WHAT YOU HAVE TO DO:
Whenever a line below mentions the word "height", that line should be copied.
=== DATA RECORDS ===
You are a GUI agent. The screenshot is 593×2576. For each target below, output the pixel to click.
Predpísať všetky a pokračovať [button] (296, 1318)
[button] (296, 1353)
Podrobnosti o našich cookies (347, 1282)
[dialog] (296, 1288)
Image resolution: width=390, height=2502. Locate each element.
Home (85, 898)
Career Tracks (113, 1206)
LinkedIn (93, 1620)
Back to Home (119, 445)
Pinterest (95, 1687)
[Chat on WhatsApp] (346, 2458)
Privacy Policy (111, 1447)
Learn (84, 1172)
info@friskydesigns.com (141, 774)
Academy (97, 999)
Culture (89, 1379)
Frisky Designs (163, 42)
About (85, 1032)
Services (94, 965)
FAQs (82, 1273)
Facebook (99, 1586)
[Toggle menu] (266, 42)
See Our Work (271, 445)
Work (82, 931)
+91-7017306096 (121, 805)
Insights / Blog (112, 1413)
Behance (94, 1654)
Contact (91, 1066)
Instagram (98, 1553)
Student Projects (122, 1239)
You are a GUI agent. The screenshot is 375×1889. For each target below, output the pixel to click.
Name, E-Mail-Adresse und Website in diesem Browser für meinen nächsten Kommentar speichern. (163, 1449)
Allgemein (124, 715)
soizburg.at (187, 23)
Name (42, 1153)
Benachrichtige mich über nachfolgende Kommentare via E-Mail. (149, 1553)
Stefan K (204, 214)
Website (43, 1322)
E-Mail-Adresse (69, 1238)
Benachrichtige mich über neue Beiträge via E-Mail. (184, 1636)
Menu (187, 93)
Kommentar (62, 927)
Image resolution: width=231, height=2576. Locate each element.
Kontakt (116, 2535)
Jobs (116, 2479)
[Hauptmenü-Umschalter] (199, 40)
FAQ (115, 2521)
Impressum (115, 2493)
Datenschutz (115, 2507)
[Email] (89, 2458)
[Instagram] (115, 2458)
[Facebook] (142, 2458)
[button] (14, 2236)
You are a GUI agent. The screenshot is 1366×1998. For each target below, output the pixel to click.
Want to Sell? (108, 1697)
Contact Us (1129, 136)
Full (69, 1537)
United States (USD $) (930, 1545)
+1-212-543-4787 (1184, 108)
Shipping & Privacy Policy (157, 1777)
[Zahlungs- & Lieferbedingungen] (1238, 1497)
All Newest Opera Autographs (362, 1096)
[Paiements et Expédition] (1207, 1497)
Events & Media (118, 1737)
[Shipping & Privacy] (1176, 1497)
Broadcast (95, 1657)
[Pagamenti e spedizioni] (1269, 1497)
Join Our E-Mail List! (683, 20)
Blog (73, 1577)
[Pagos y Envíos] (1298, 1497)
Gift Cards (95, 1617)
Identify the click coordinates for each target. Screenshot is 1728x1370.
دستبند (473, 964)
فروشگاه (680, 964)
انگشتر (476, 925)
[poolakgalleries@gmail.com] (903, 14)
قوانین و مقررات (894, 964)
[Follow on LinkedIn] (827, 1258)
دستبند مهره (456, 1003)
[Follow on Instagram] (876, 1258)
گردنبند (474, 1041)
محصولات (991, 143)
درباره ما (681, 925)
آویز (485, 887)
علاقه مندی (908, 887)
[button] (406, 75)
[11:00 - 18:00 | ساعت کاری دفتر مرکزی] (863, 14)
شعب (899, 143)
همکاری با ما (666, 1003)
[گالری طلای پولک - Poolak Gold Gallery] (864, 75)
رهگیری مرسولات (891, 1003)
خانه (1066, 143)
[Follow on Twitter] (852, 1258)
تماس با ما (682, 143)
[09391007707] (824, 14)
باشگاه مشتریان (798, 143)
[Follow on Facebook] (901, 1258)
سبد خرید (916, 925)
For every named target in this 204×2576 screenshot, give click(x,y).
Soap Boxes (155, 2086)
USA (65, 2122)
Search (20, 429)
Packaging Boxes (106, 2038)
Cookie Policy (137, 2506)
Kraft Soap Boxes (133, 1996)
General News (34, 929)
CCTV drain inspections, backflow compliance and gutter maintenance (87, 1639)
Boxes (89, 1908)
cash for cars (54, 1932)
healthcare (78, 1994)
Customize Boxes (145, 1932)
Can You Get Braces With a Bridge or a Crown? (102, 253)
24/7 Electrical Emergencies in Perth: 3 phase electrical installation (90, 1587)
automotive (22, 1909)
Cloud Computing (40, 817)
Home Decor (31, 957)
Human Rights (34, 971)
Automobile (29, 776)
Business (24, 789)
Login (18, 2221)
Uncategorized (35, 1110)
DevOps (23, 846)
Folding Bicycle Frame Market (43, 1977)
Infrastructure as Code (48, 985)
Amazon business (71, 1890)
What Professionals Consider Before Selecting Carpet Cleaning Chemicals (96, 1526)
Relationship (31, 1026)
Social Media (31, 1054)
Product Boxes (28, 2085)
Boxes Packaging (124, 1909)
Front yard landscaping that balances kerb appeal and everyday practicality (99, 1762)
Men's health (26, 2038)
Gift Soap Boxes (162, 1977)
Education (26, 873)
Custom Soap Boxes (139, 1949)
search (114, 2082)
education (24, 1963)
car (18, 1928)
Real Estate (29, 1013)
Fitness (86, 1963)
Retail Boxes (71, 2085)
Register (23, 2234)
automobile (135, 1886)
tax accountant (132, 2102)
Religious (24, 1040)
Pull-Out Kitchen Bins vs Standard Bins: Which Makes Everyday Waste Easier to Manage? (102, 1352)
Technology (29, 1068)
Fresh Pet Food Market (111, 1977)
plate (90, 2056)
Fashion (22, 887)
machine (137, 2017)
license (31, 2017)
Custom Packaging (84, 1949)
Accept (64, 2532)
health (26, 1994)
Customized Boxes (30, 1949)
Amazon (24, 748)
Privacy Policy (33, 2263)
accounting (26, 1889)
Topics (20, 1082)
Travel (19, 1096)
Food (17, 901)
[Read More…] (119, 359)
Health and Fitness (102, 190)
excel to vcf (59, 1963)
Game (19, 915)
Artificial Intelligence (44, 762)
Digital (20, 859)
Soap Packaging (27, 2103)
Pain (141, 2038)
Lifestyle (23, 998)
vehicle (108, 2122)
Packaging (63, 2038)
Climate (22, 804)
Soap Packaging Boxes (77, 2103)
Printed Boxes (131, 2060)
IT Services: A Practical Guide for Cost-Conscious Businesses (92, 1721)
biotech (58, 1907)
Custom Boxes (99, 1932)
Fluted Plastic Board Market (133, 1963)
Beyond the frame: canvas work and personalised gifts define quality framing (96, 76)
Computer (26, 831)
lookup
===
ANSWER FOR THIS EXERCISE:
Image resolution: width=390, height=2502. Locate each element.
Image resolution: width=231, height=2576. Locate each element.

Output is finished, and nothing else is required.